### INSTRUCTIONS FOR THE TASK
What is needed is each line of the data below that holds the string "нержавеющей".

(Stored records)
------

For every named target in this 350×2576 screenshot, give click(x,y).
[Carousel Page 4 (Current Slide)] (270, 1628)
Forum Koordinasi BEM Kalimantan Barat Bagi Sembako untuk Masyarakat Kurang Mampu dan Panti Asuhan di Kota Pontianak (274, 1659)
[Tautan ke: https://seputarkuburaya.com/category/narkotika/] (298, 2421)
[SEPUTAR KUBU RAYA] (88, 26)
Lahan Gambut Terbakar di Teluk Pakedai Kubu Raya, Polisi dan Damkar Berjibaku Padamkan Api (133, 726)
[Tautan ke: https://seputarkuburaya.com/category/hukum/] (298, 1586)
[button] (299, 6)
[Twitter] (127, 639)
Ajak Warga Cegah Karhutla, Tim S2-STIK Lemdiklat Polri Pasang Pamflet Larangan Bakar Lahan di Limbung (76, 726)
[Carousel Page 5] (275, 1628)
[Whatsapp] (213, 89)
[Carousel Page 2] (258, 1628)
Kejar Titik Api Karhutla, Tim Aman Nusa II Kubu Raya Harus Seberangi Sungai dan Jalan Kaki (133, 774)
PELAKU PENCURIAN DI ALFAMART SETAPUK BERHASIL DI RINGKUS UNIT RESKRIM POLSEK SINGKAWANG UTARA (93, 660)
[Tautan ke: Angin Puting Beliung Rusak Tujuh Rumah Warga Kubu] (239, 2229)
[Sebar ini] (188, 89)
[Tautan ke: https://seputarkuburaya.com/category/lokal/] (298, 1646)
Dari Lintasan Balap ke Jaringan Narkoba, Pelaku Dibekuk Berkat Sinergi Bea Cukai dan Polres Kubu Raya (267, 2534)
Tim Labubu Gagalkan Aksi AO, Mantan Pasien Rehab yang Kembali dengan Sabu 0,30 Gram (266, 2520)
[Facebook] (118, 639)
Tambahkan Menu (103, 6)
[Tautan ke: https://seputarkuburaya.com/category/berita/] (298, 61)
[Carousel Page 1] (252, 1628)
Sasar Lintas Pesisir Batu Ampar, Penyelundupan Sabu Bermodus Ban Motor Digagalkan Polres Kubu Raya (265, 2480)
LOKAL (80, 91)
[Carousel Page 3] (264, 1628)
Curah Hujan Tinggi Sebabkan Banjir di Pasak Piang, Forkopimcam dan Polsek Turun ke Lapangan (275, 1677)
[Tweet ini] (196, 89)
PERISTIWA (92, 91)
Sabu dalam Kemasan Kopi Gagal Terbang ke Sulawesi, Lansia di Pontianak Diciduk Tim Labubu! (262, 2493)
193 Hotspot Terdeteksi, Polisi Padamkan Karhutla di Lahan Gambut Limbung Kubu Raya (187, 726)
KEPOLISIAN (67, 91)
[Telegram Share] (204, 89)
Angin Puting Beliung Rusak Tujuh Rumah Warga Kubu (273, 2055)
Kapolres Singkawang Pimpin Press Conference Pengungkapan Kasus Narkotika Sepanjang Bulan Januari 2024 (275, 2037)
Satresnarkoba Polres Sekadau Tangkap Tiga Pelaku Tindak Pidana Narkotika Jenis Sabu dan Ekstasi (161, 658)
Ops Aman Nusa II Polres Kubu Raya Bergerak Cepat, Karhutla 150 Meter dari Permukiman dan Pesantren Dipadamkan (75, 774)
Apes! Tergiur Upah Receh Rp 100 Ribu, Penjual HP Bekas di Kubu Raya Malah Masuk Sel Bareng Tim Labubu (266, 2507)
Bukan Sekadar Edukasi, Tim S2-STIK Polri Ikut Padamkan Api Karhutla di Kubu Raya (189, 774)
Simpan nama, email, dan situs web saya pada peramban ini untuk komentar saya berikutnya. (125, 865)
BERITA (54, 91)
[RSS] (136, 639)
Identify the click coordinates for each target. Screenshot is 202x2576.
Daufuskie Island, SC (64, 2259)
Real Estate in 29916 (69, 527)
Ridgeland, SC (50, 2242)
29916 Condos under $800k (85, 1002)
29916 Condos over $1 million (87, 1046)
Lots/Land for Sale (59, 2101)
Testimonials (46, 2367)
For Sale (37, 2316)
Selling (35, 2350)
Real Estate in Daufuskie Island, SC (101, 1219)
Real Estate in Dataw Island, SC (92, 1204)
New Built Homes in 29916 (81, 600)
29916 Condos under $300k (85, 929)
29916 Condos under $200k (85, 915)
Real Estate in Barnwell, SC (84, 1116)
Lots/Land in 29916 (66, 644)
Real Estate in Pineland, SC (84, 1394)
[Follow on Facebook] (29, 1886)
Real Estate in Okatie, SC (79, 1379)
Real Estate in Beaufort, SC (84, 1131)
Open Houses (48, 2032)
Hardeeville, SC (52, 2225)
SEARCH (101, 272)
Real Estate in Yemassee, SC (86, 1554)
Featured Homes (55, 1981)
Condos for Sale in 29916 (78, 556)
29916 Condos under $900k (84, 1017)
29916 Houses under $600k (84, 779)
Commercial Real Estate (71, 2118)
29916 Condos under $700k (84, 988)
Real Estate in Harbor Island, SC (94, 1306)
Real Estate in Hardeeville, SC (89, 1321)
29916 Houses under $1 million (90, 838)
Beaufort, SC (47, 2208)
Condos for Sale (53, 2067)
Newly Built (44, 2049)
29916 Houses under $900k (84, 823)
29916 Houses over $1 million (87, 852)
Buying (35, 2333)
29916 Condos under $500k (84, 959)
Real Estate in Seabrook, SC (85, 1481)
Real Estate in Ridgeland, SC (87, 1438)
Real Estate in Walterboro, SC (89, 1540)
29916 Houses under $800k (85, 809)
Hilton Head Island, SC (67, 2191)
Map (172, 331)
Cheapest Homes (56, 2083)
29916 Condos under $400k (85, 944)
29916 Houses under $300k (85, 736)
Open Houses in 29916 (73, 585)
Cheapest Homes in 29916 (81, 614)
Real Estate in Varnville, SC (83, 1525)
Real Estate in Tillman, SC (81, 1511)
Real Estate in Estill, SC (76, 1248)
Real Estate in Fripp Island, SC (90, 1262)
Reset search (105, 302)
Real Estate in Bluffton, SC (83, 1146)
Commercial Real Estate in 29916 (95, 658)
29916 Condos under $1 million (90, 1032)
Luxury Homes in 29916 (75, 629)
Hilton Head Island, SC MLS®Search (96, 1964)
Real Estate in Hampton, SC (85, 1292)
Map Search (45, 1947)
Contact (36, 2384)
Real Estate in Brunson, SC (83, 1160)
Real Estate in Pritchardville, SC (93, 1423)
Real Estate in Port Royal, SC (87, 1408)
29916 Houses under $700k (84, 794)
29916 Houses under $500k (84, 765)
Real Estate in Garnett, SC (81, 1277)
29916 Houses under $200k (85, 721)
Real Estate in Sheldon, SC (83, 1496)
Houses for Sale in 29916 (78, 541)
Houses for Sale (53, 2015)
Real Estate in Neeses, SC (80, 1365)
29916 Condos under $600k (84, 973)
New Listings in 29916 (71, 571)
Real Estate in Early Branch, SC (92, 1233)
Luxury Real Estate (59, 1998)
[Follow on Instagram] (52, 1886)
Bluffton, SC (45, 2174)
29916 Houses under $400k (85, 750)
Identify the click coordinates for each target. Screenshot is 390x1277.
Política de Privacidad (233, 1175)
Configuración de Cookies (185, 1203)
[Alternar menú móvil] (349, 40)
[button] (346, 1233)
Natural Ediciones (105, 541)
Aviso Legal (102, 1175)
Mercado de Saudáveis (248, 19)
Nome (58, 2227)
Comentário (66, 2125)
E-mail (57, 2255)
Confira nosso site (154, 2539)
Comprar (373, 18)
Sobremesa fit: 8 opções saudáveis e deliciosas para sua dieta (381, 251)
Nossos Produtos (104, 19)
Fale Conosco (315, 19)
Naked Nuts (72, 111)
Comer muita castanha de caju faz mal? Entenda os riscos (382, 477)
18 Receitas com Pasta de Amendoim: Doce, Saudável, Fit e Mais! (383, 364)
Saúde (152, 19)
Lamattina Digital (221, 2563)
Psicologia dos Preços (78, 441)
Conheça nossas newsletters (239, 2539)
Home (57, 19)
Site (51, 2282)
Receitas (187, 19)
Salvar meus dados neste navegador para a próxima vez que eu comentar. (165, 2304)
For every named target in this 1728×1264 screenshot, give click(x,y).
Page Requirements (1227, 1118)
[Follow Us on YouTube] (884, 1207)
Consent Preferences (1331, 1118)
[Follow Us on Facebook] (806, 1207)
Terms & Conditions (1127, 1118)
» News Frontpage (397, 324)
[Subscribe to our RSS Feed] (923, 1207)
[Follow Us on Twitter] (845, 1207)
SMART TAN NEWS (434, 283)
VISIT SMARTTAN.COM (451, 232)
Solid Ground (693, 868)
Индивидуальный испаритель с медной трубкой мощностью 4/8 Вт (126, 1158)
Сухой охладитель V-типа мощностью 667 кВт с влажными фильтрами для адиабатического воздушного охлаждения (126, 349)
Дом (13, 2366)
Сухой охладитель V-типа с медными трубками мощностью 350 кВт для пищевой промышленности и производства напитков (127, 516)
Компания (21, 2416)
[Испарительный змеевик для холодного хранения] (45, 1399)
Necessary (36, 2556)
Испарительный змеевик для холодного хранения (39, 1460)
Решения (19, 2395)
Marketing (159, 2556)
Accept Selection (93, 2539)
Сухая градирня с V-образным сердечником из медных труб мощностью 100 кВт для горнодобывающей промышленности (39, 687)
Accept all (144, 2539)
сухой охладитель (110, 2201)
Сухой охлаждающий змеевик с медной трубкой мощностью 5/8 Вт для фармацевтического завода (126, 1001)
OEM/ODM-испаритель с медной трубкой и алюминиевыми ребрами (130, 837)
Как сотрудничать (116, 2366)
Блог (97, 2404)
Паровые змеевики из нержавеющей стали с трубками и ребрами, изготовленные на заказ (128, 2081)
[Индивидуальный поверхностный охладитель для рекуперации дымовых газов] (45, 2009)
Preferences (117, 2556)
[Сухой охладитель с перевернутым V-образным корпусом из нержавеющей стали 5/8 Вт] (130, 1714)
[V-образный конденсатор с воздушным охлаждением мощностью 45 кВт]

------

### TASK ANSWER
Паровые змеевики из нержавеющей стали с трубками и ребрами, изготовленные на заказ (128, 2081)
[Сухой охладитель с перевернутым V-образным корпусом из нержавеющей стали 5/8 Вт] (130, 1714)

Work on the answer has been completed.